La sociedad española debería ser capaz de entender la situación de Bolivia sin demasiado esfuerzo. A una historia repleta de golpes de Estado –el último con posibilidades de triunfar tuvo lugar hace 38 años– se une la cercanía cultural con América Latina. En España incluso se ha publicado una anatomía del “golpe posmoderno”, escrita por el periodista Daniel Gascón. Existe, sin embargo, una confusión deliberada en torno al uso de este término, ya sea en su versión clásica o nueva. Los principales medios de comunicación españoles han optado entre pasar de puntillas por encima del caso boliviano, emprender reflexiones inconclusas o justificar lo sucedido. El gobierno ha “condenado tajantemente” la represión de la pasada semana, pero no el evento que la detonó. Y el libro de Gascón se centra en Cataluña, una región en apariencia poco dada al fenómeno que busca definir.

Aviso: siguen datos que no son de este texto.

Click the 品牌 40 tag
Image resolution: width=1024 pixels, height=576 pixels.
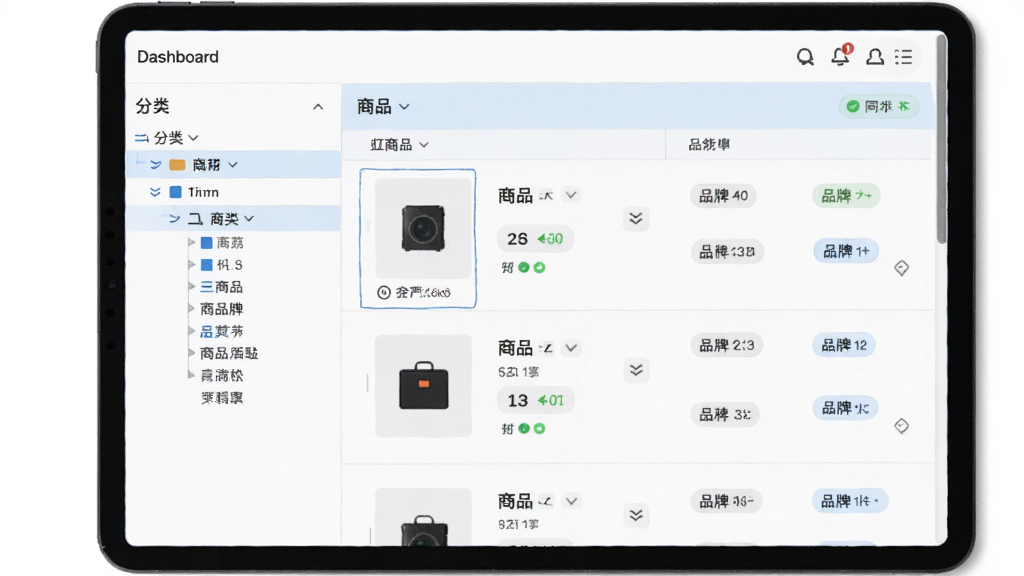723,195
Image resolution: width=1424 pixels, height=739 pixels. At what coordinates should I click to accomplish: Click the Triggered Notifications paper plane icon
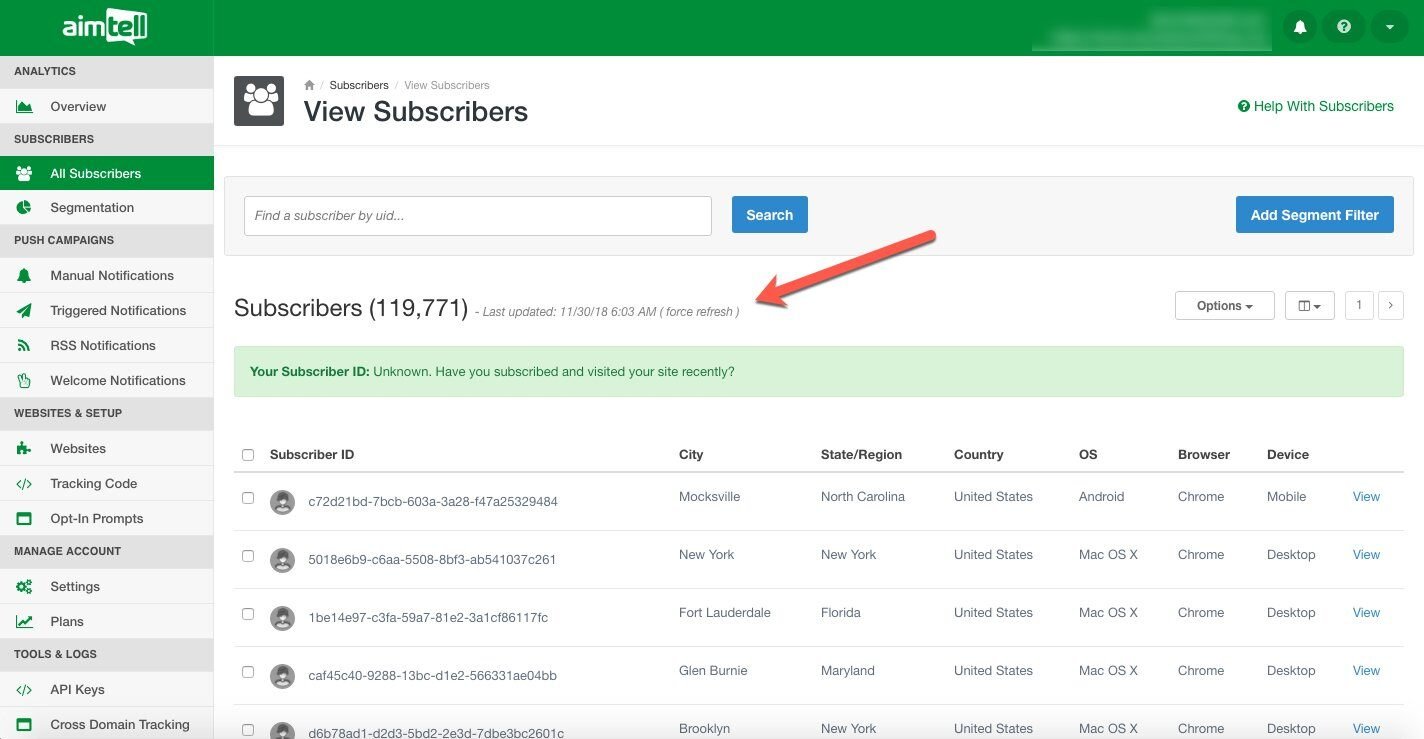pos(25,311)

El origen de esta confusión, no obstante, hay que buscarlo allí. Desde octubre de 2017, el debate público español gravita en torno a un supuesto golpe de Estado perpetrado por la Generalitat en su búsqueda de la independencia unilateral. Al margen de la irresponsabilidad del gobierno catalán y su deriva iliberal, ambas graves, esta lectura de los hechos difícilmente encajaría en ningún estudio comparado de golpes de Estado. El propio Tribunal Supremo la ha rechazado al desestimar el delito de rebelión en su sentencia sobre los hechos de octubre. Pero este discurso, adoptado con especial énfasis por el Partido Popular, Ciudadanos y después Vox, ha calado en el imaginario popular. Así, en España una crisis constitucional se presenta como un golpe (posmoderno en las lecturas matizadas, absoluto en las radicales), en tanto que en Bolivia un golpe de Estado se interpreta como crisis constitucional.

El principio de Humpty Dumpty conduce a callejones sin salida. Frivolizar con el lenguaje ha servido para abordar la crisis catalana desde un legalismo exacerbado, impropio de una democracia madura. En Bolivia, por otra parte, los herederos de Morales –el líder más exitoso en la historia contemporánea del país– volverán al poder tarde o temprano. ¿Qué harán entonces los servicios diplomáticos europeos? Entretanto, ¿qué beneficio obtienen aupando a un gobierno reaccionario, agasajado por socios tan dudosos como Donald Trump, Boris Johnson, Vladímir Putin y Jair Bolsonaro? Callar frente al golpe en Bolivia es un desastre en el plano ético, pero también resulta absurdo ante las exigencias severas de la realpolitik. Mal asunto para la profesión periodística y la reputación de Europa, ambas tan dependientes de la imagen que se arrogan como baluartes contra la tiranía.